I think I know why old habits die hard.
It's because habits, real habits, are made of stronger stuff than we imagine. They come from years of practice, whether intentional or not, and they represent the baseline of our actions. The only thing harder than breaking old habits, I think, is creating new ones.
There have been many habits in my life that I've tried to break, with varying degrees of success. Popular thought says that it takes 21 days to form or break a habit, but this is based in a misinterpretation of an old study regarding plastic surgery and prosthetics. In reality, subsequent studies of this specific topic have shown a wide range of time required, from 2 to 8 months.

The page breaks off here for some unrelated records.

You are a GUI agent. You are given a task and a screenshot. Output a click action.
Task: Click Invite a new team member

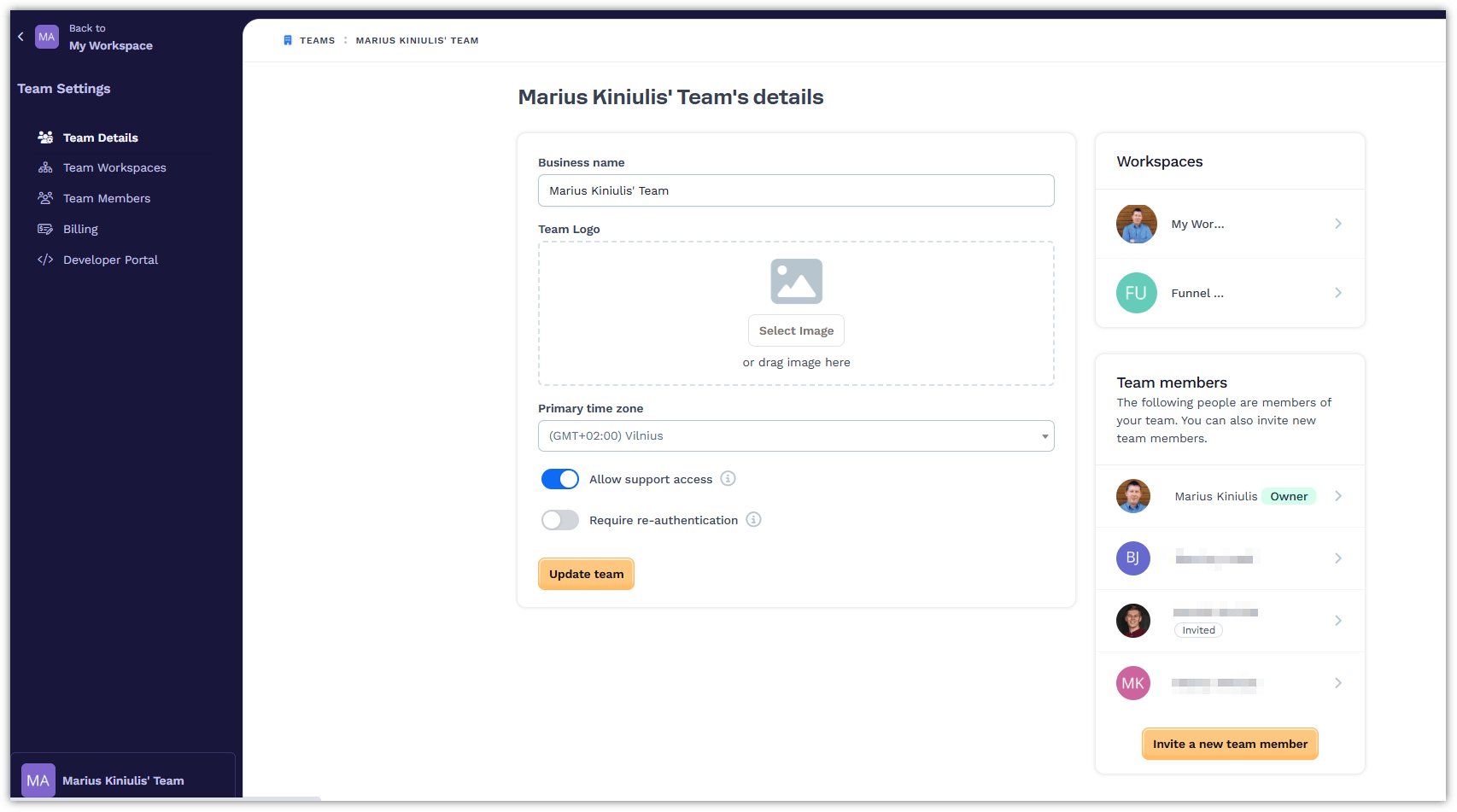(x=1229, y=744)
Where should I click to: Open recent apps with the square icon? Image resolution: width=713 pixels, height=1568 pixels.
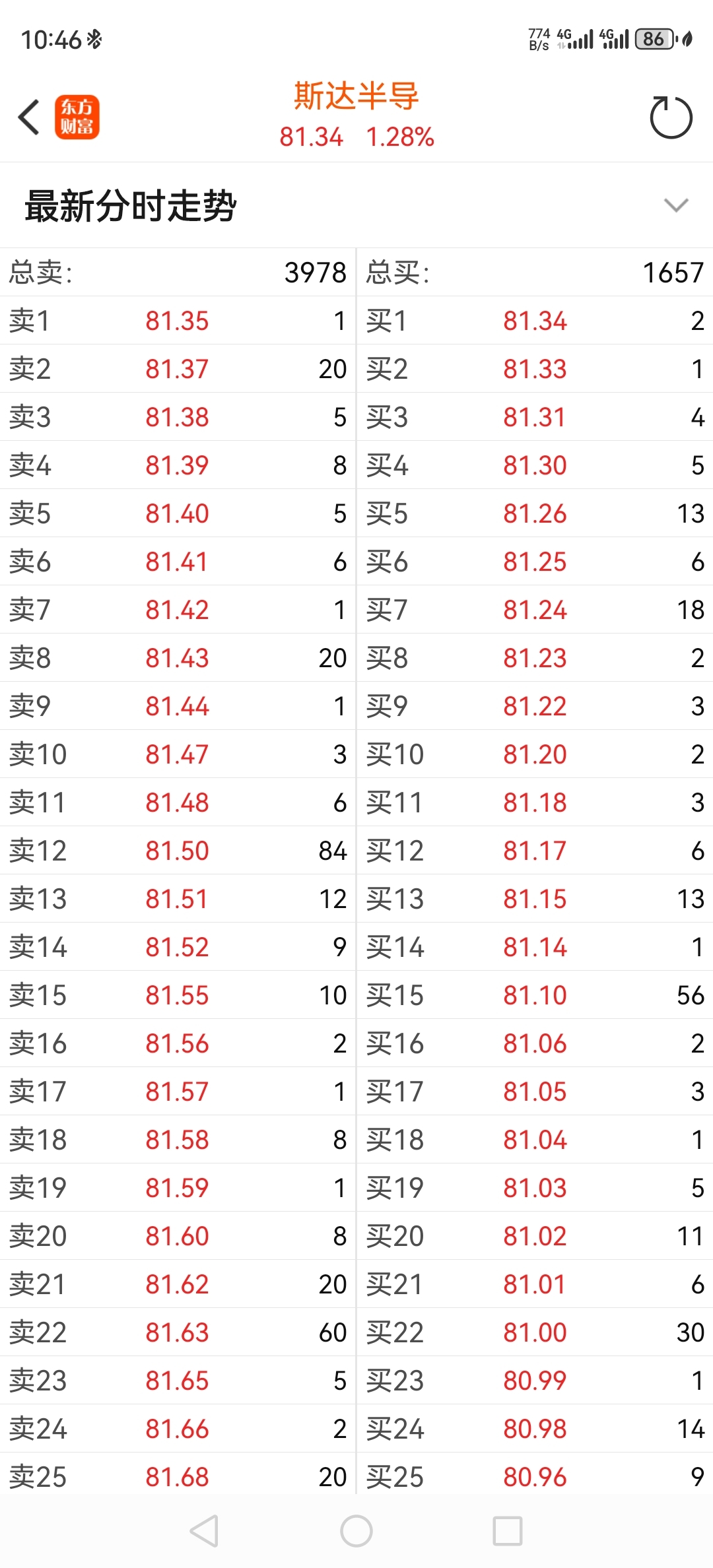(x=508, y=1530)
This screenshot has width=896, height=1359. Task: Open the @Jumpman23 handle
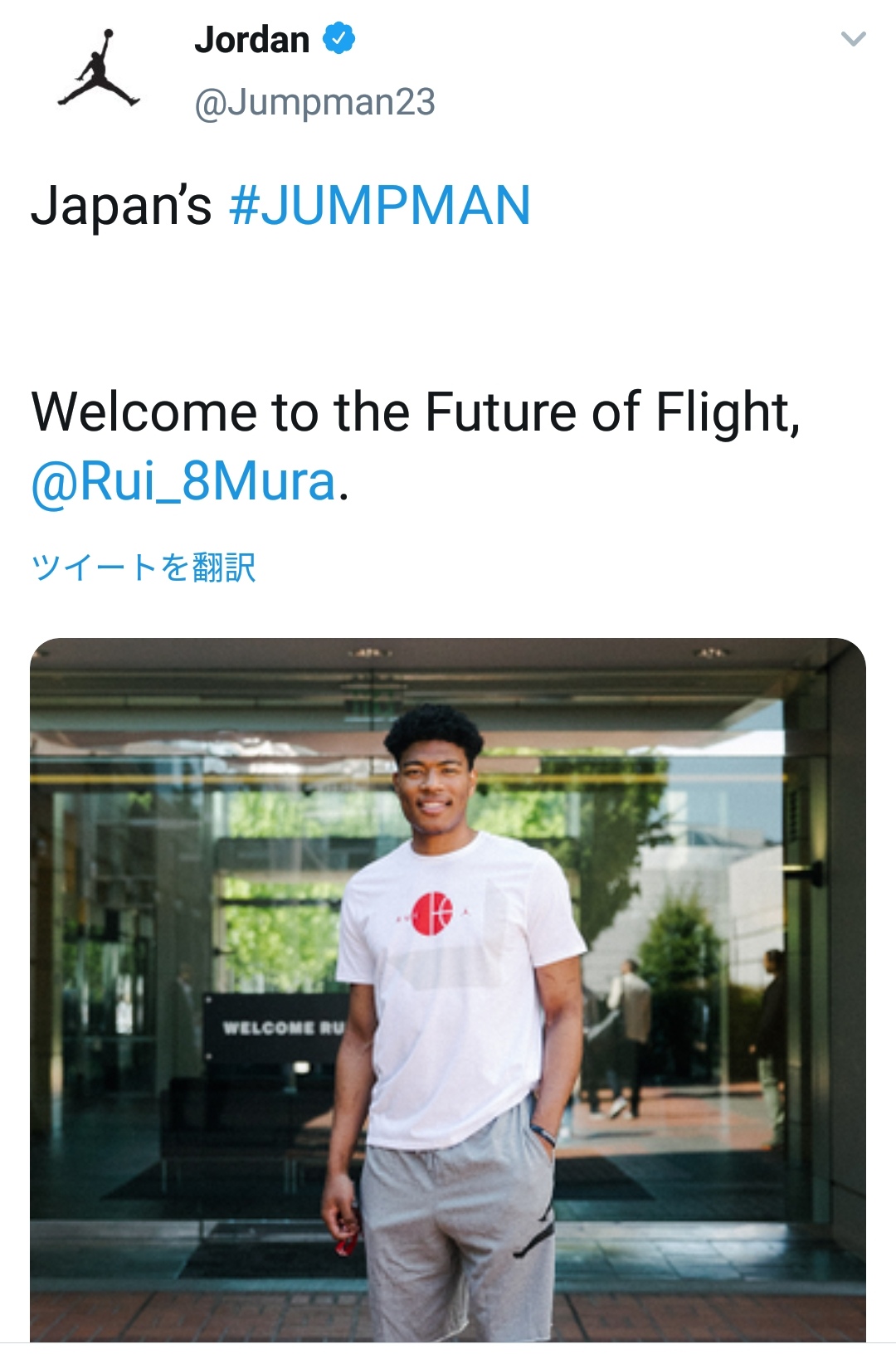pos(314,103)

A longer timeline certainly makes sense to me, given that I spent 30 days doing yoga in January and almost immediately dropped it when the month changed.
The problem with a longer timeline is that it doesn't inspire the same kind of optimism as a three week challenge. I can reasonably expect to make myself get out of bed at 5 a.m. for the next three weeks, but to say that it will take six months before it feels comfortable is far more daunting.
We want to establish a "habit" so that these things become second nature. In essence, so that they become easy.
But the great things are not supposed to be easy. Yes, it'd be nice if they were, but this is the real world, where the things we want most have to be earned. I'm at two days in a row of waking up on time, and last night in particular, I was exhausted. After one day.
And yet, I still managed to get up today. I did some yoga, my second time since the end of January. It wasn't habit, certainly not automatic. It was a very specific, very determined choice.
And honestly, I'm happier with that.